─── DATA LISTING ───

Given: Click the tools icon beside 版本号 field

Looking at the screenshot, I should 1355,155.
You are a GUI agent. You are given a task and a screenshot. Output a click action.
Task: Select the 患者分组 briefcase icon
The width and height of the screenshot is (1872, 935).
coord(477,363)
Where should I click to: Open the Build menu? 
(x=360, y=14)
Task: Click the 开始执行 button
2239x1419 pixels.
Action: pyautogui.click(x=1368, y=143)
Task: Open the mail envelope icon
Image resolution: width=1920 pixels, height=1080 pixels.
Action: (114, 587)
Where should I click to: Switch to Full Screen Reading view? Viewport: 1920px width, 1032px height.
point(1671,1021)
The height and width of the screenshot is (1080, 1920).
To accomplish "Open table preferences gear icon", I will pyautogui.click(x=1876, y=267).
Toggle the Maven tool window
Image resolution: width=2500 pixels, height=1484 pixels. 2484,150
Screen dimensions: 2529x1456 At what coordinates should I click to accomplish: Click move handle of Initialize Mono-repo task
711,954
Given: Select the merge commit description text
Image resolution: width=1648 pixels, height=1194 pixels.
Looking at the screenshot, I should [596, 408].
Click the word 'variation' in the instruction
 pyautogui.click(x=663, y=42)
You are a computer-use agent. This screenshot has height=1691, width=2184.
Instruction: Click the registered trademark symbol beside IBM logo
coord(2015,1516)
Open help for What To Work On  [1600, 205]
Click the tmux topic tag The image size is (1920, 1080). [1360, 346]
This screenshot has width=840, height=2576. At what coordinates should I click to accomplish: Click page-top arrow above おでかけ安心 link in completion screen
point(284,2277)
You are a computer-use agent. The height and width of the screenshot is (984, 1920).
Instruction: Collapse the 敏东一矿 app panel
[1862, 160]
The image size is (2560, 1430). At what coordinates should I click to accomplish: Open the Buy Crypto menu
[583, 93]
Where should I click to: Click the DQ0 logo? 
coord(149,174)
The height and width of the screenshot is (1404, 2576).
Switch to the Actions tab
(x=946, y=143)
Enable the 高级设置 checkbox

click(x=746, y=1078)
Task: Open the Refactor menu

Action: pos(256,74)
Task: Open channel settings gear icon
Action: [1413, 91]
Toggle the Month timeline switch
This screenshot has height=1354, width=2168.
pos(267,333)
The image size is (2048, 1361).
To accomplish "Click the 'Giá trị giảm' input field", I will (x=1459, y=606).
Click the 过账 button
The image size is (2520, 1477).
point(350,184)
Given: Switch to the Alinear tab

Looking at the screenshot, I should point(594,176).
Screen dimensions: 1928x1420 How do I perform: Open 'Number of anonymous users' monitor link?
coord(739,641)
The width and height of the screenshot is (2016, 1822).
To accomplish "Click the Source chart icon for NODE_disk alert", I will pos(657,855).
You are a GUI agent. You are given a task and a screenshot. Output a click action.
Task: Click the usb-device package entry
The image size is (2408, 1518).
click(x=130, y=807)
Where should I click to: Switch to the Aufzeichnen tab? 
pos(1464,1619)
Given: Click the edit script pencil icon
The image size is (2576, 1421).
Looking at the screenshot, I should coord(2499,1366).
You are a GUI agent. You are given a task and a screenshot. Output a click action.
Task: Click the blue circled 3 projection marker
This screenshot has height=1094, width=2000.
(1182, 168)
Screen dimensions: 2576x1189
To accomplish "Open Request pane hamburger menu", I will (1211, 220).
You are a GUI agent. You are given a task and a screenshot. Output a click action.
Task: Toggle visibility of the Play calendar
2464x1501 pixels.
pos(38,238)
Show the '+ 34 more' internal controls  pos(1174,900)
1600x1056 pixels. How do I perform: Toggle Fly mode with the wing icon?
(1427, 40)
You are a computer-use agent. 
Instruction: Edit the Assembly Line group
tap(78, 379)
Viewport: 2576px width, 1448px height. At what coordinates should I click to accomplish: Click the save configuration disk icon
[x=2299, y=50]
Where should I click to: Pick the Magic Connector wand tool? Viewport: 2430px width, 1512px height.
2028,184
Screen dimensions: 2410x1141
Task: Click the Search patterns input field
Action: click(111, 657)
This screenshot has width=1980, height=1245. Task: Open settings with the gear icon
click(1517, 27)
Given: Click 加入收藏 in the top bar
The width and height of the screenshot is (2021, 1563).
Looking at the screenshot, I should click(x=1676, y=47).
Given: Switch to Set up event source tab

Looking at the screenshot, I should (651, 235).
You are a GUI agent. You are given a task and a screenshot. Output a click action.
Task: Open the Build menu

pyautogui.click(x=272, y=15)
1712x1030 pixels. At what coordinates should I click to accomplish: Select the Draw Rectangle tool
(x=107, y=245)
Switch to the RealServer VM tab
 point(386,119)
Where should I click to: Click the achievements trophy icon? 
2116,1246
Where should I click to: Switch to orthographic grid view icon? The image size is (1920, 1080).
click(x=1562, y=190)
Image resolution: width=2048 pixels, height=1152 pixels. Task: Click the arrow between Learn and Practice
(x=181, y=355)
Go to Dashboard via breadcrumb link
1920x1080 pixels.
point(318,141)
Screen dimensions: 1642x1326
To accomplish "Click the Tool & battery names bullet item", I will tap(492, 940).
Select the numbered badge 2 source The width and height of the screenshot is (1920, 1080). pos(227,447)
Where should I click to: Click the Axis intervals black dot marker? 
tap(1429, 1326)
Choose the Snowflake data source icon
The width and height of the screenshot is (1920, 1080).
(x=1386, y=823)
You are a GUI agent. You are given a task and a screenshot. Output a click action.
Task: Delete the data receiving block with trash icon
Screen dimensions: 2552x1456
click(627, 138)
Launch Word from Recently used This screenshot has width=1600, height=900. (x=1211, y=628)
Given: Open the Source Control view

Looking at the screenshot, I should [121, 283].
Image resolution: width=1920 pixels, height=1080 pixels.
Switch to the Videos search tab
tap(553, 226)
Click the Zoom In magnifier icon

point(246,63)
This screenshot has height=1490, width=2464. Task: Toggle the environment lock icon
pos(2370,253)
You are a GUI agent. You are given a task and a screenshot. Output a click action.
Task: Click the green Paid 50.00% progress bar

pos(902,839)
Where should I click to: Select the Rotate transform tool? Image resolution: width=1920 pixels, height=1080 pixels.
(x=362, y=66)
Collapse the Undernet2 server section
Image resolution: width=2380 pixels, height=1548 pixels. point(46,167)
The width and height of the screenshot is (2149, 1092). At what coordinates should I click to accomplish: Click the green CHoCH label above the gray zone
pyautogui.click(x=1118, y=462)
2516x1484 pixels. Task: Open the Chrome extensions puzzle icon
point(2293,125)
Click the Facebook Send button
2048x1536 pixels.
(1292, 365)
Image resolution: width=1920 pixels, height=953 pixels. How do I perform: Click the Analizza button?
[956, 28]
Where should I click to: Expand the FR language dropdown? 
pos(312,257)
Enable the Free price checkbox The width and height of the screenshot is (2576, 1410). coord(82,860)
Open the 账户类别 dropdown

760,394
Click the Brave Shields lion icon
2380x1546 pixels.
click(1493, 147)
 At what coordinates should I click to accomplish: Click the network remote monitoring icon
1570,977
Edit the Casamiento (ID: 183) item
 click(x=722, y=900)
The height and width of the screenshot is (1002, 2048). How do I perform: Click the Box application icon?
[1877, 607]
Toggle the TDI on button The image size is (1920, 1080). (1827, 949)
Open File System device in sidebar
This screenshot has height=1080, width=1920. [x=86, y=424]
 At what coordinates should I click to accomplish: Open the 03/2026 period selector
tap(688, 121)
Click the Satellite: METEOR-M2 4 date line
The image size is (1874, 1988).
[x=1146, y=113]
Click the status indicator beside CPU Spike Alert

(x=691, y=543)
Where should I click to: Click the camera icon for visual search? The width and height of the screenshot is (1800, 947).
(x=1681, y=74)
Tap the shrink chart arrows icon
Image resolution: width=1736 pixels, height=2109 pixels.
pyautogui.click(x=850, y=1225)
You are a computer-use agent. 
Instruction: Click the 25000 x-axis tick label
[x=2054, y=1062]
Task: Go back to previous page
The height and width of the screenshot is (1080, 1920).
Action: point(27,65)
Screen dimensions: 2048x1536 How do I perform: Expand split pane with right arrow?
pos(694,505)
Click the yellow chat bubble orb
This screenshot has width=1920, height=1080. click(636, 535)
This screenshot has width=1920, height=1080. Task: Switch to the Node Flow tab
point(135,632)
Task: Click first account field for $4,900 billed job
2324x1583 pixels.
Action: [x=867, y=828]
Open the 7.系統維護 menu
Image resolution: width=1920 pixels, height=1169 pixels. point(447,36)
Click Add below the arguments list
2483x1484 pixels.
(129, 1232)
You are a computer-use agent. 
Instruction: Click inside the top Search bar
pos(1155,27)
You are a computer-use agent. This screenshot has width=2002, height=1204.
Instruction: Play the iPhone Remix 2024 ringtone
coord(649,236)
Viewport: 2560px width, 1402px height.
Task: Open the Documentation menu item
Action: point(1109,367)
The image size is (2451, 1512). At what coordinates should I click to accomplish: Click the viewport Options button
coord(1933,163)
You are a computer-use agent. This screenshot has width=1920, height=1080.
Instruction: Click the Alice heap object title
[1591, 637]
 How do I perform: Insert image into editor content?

───

● **WORK ORDER**
Out of the data above, set down the lines from the one with "Task: Click the green" to the one with "Enable the Free", both included, exactly as written and with no additions.

● **COMPLETED EXERCISE**
Task: Click the green Paid 50.00% progress bar

pos(902,839)
Where should I click to: Select the Rotate transform tool? Image resolution: width=1920 pixels, height=1080 pixels.
(x=362, y=66)
Collapse the Undernet2 server section
Image resolution: width=2380 pixels, height=1548 pixels. point(46,167)
The width and height of the screenshot is (2149, 1092). At what coordinates should I click to accomplish: Click the green CHoCH label above the gray zone
pyautogui.click(x=1118, y=462)
2516x1484 pixels. Task: Open the Chrome extensions puzzle icon
point(2293,125)
Click the Facebook Send button
2048x1536 pixels.
(1292, 365)
Image resolution: width=1920 pixels, height=953 pixels. How do I perform: Click the Analizza button?
[956, 28]
Where should I click to: Expand the FR language dropdown? 
pos(312,257)
Enable the Free price checkbox The width and height of the screenshot is (2576, 1410). coord(82,860)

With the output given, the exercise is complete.